(Screenshot grounding data)
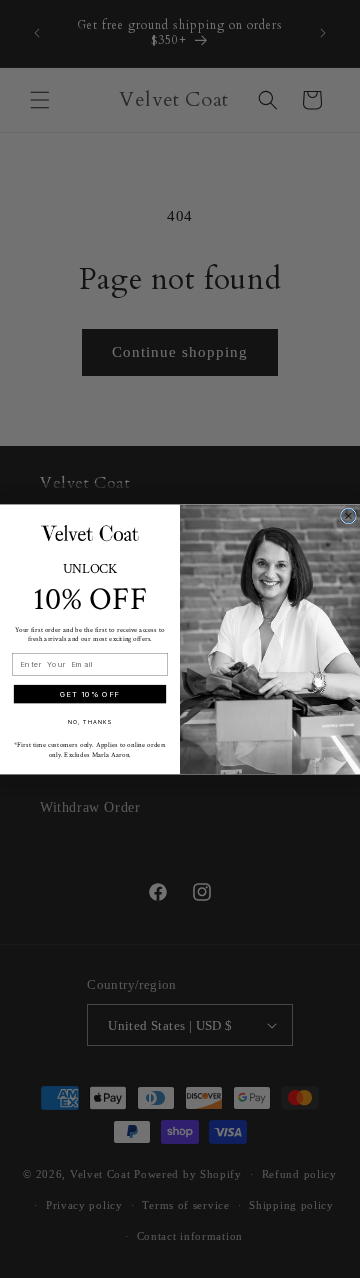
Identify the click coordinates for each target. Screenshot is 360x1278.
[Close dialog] (349, 516)
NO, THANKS (90, 721)
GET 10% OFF (90, 693)
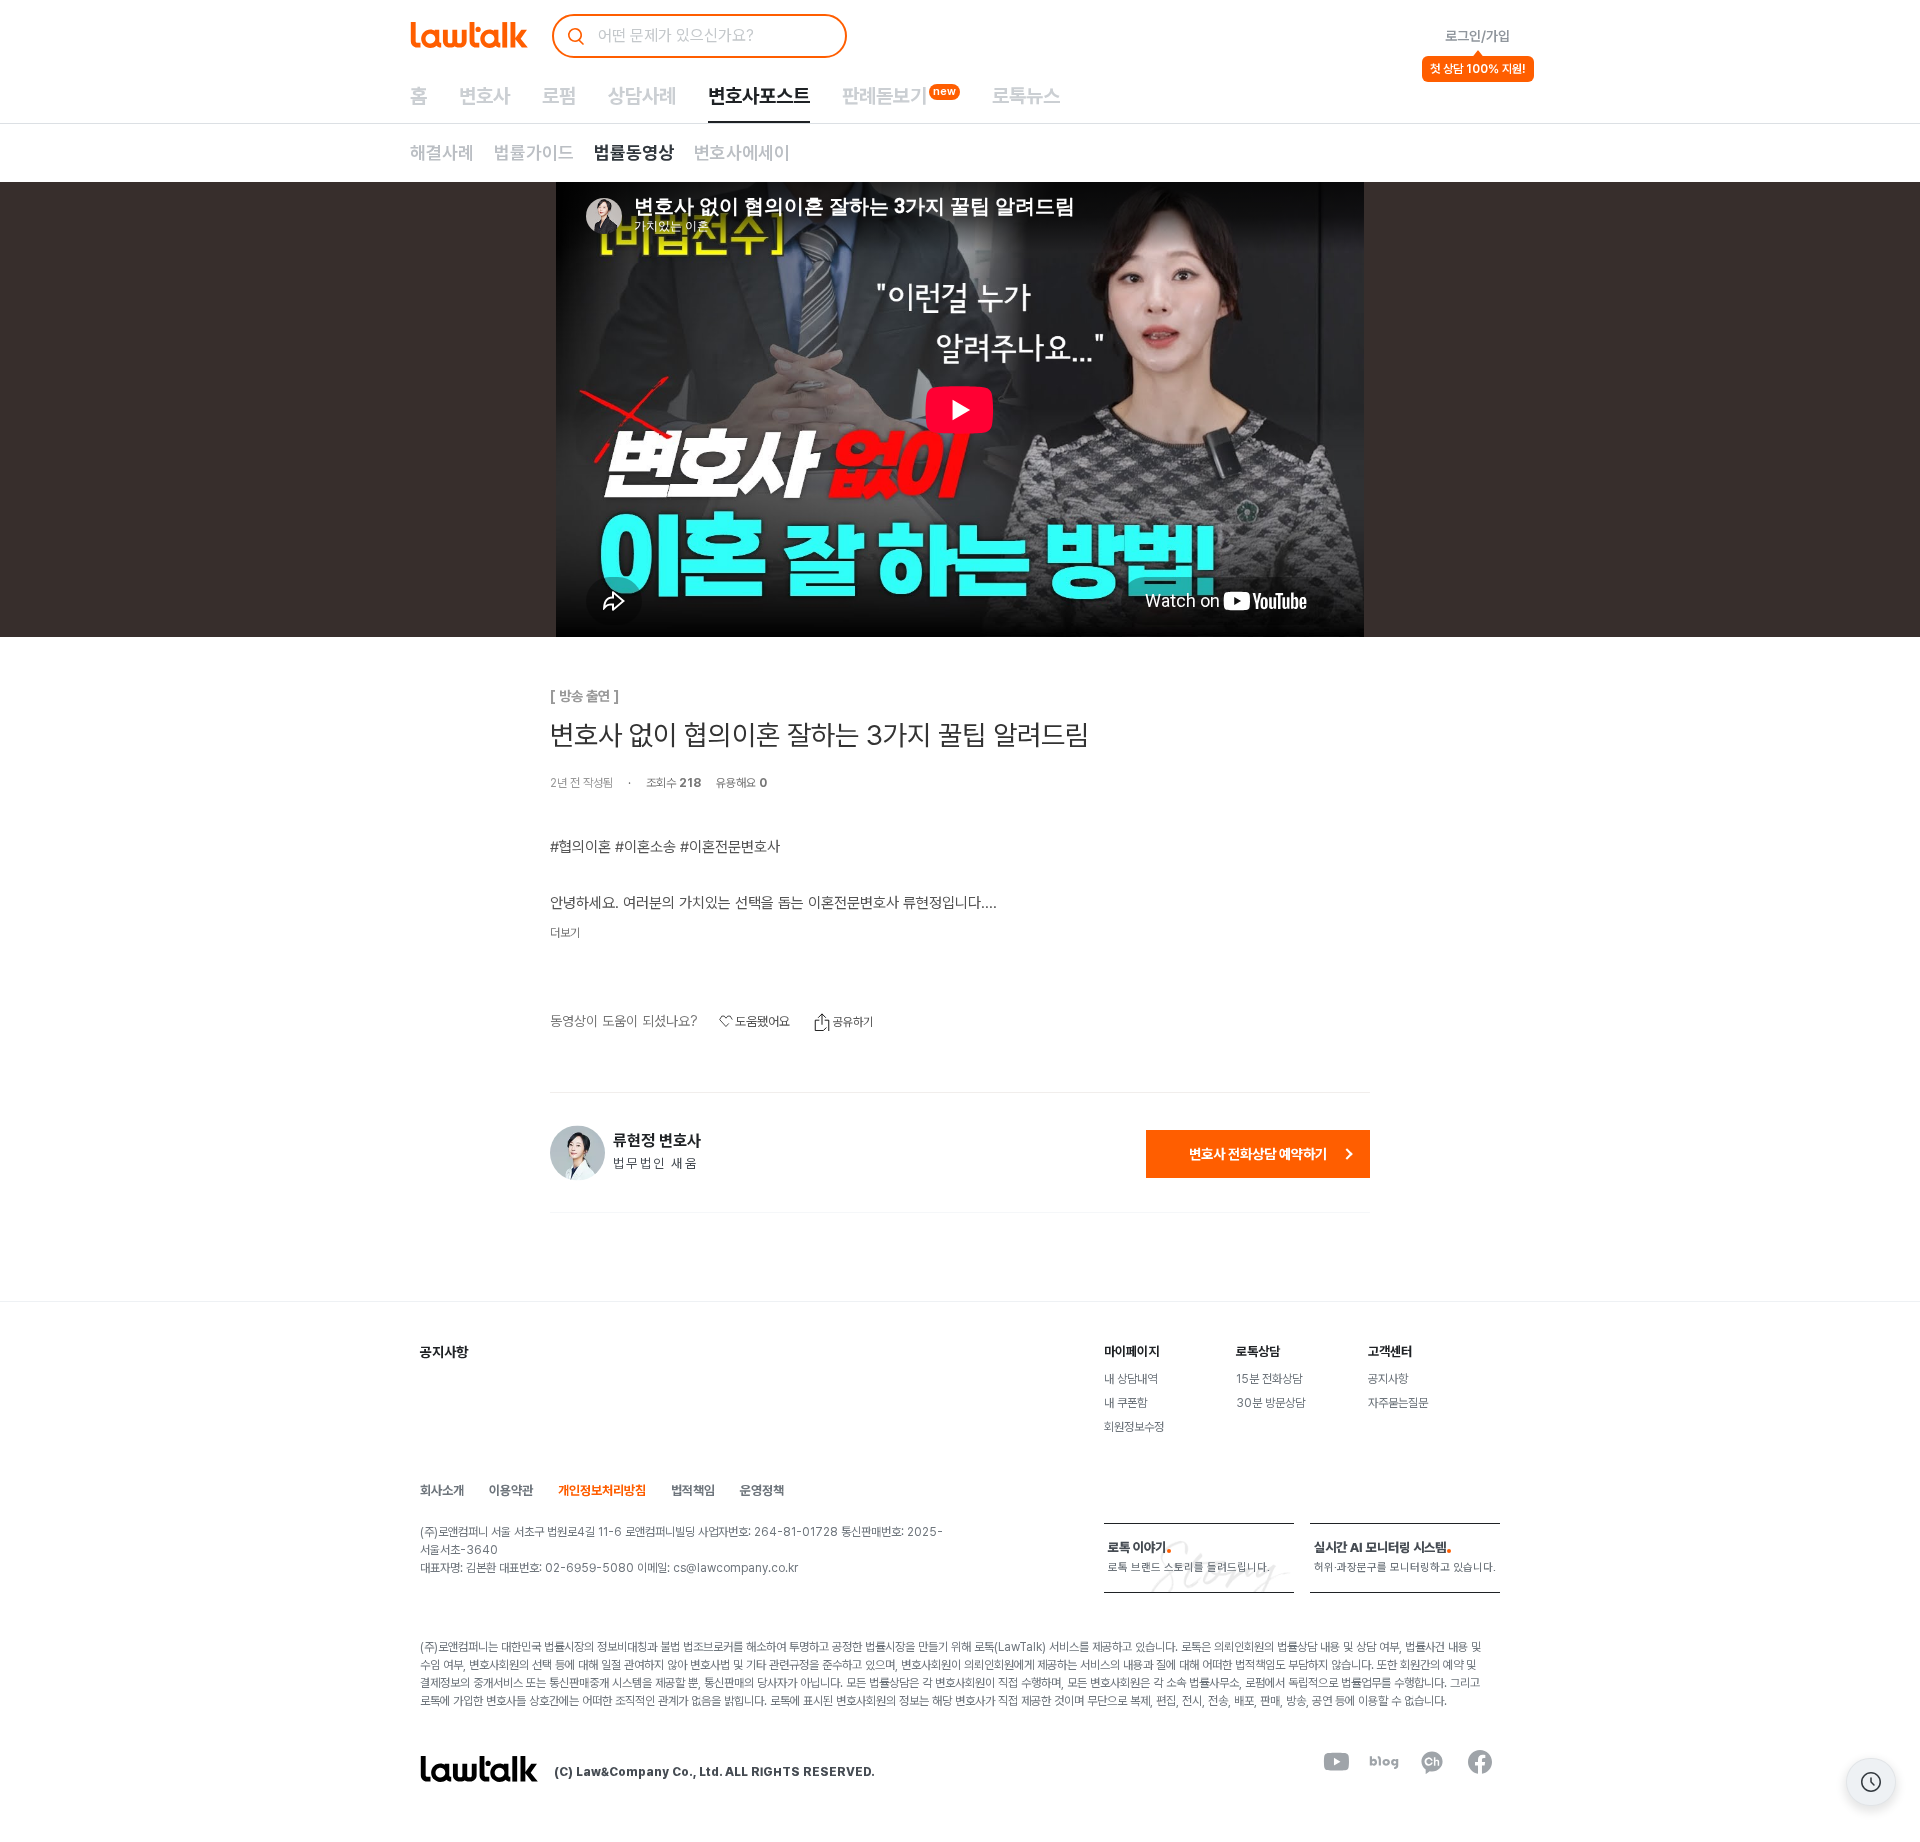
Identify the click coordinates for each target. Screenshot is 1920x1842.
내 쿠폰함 (1125, 1403)
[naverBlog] (1384, 1762)
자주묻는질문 (1398, 1403)
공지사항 (1388, 1379)
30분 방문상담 (1270, 1403)
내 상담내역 (1130, 1379)
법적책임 (693, 1490)
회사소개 (442, 1490)
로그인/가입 (1477, 36)
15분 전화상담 (1269, 1379)
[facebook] (1480, 1762)
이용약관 (511, 1490)
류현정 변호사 (657, 1141)
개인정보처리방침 (602, 1490)
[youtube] (1336, 1762)
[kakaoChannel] (1432, 1762)
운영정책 (762, 1490)
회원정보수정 (1134, 1427)
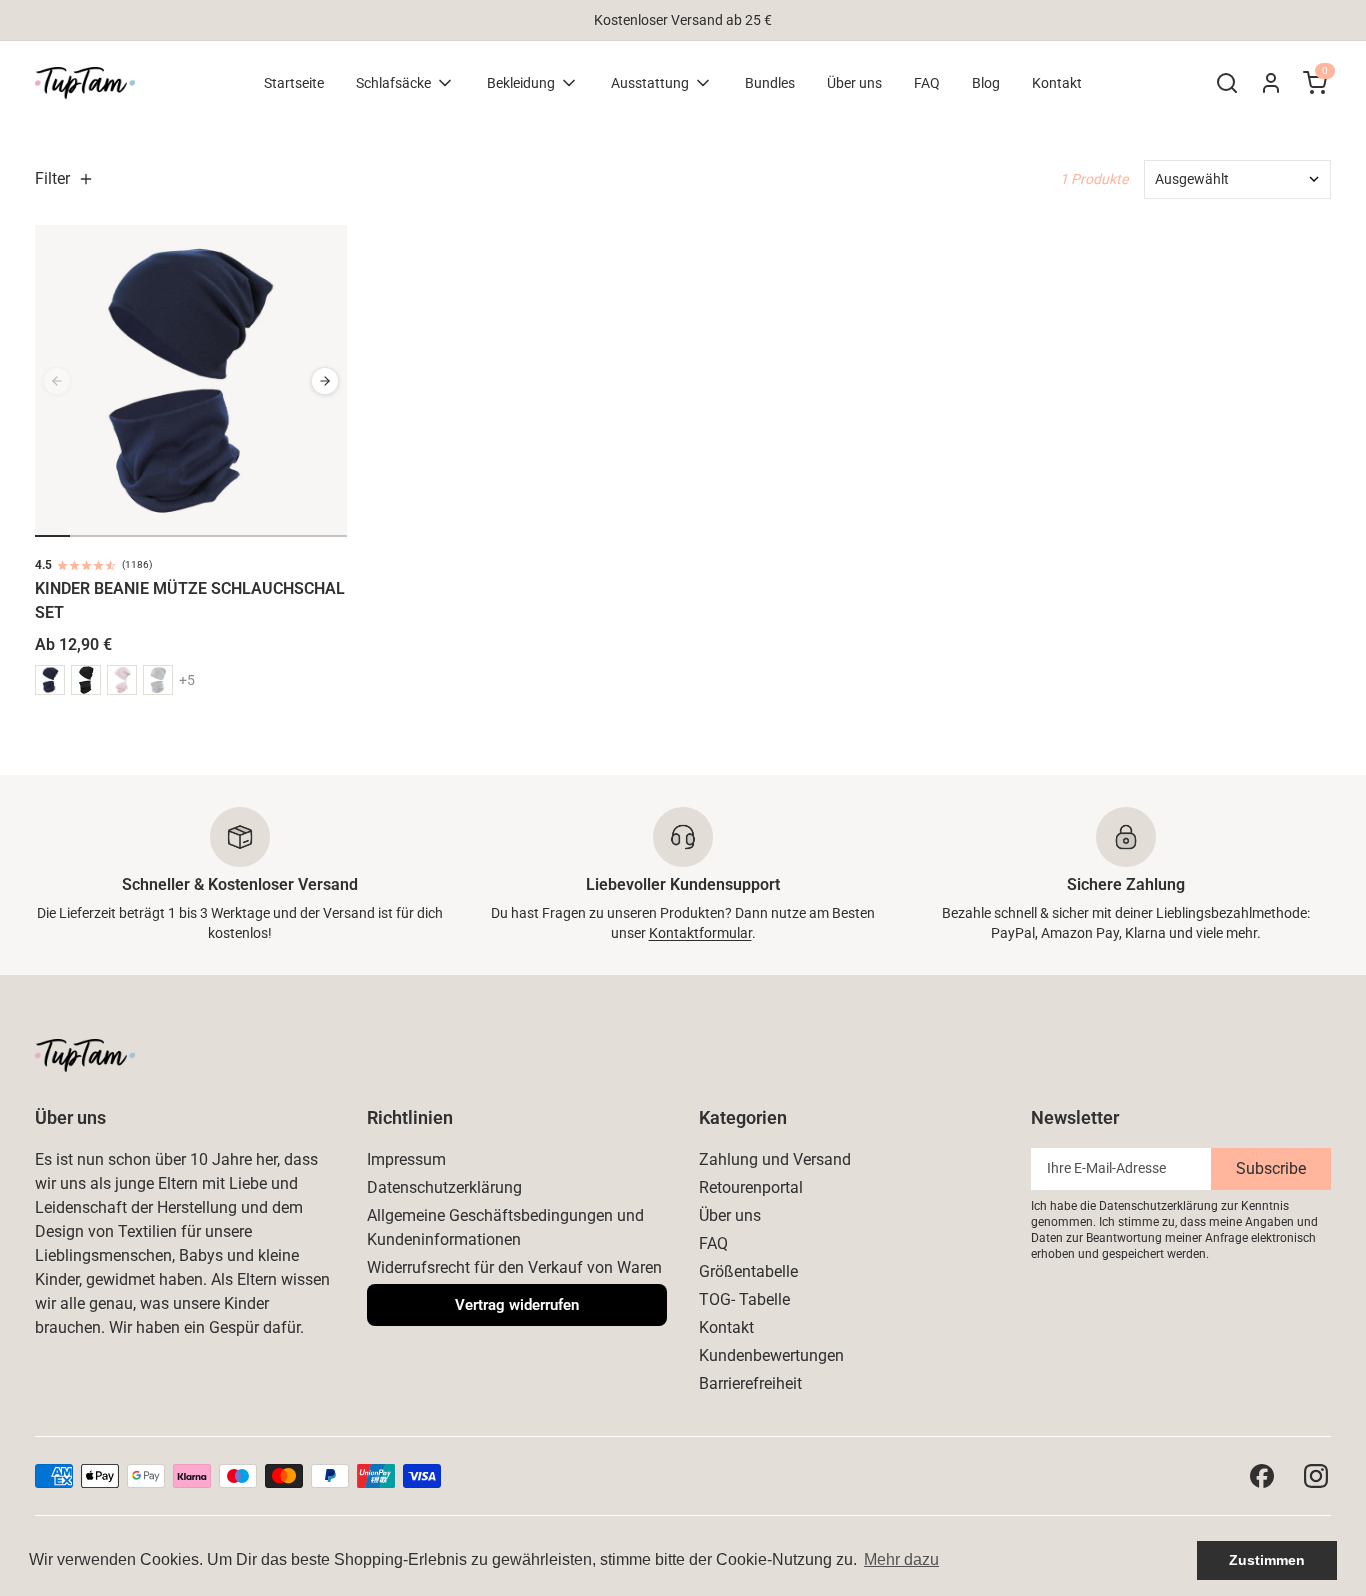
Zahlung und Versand (775, 1159)
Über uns (854, 83)
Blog (986, 83)
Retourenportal (751, 1187)
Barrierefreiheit (750, 1383)
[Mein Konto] (1271, 83)
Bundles (770, 83)
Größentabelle (748, 1271)
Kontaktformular (700, 933)
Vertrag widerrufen (517, 1305)
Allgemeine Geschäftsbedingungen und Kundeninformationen (505, 1227)
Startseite (294, 83)
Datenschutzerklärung (444, 1187)
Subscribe (1271, 1168)
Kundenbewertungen (771, 1355)
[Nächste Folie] (325, 381)
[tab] (52, 536)
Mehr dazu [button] (901, 1559)
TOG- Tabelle (744, 1299)
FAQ (927, 83)
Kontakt (1057, 83)
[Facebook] (1262, 1476)
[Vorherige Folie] (57, 381)
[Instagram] (1316, 1476)
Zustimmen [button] (1267, 1560)
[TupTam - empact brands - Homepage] (85, 83)
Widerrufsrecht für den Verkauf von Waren (514, 1267)
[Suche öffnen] (1227, 83)
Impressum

▸ **Task directions**
Please output every record above exactly. Leave the pictures out.

▸ **Reply to the exercise**
Identify the click coordinates for each target. Screenshot is 360x1278.
[Close dialog] (349, 516)
NO, THANKS (90, 721)
GET 10% OFF (90, 693)
Identify the click coordinates for each target. Screenshot is 1920x1842.
내 쿠폰함 (1125, 1403)
[naverBlog] (1384, 1762)
자주묻는질문 (1398, 1403)
공지사항 (1388, 1379)
30분 방문상담 (1270, 1403)
내 상담내역 (1130, 1379)
법적책임 (693, 1490)
회사소개 (442, 1490)
로그인/가입 (1477, 36)
15분 전화상담 (1269, 1379)
[facebook] (1480, 1762)
이용약관 (511, 1490)
류현정 변호사 (657, 1141)
개인정보처리방침 (602, 1490)
[youtube] (1336, 1762)
[kakaoChannel] (1432, 1762)
운영정책 (762, 1490)
회원정보수정 (1134, 1427)
Zahlung und Versand (775, 1159)
Über uns (854, 83)
Blog (986, 83)
Retourenportal (751, 1187)
Barrierefreiheit (750, 1383)
[Mein Konto] (1271, 83)
Bundles (770, 83)
Größentabelle (748, 1271)
Kontaktformular (700, 933)
Vertrag widerrufen (517, 1305)
Allgemeine Geschäftsbedingungen und Kundeninformationen (505, 1227)
Startseite (294, 83)
Datenschutzerklärung (444, 1187)
Subscribe (1271, 1168)
Kundenbewertungen (771, 1355)
[Nächste Folie] (325, 381)
[tab] (52, 536)
Mehr dazu [button] (901, 1559)
TOG- Tabelle (744, 1299)
FAQ (927, 83)
Kontakt (1057, 83)
[Facebook] (1262, 1476)
[Vorherige Folie] (57, 381)
[Instagram] (1316, 1476)
Zustimmen [button] (1267, 1560)
[TupTam - empact brands - Homepage] (85, 83)
Widerrufsrecht für den Verkauf von Waren (514, 1267)
[Suche öffnen] (1227, 83)
Impressum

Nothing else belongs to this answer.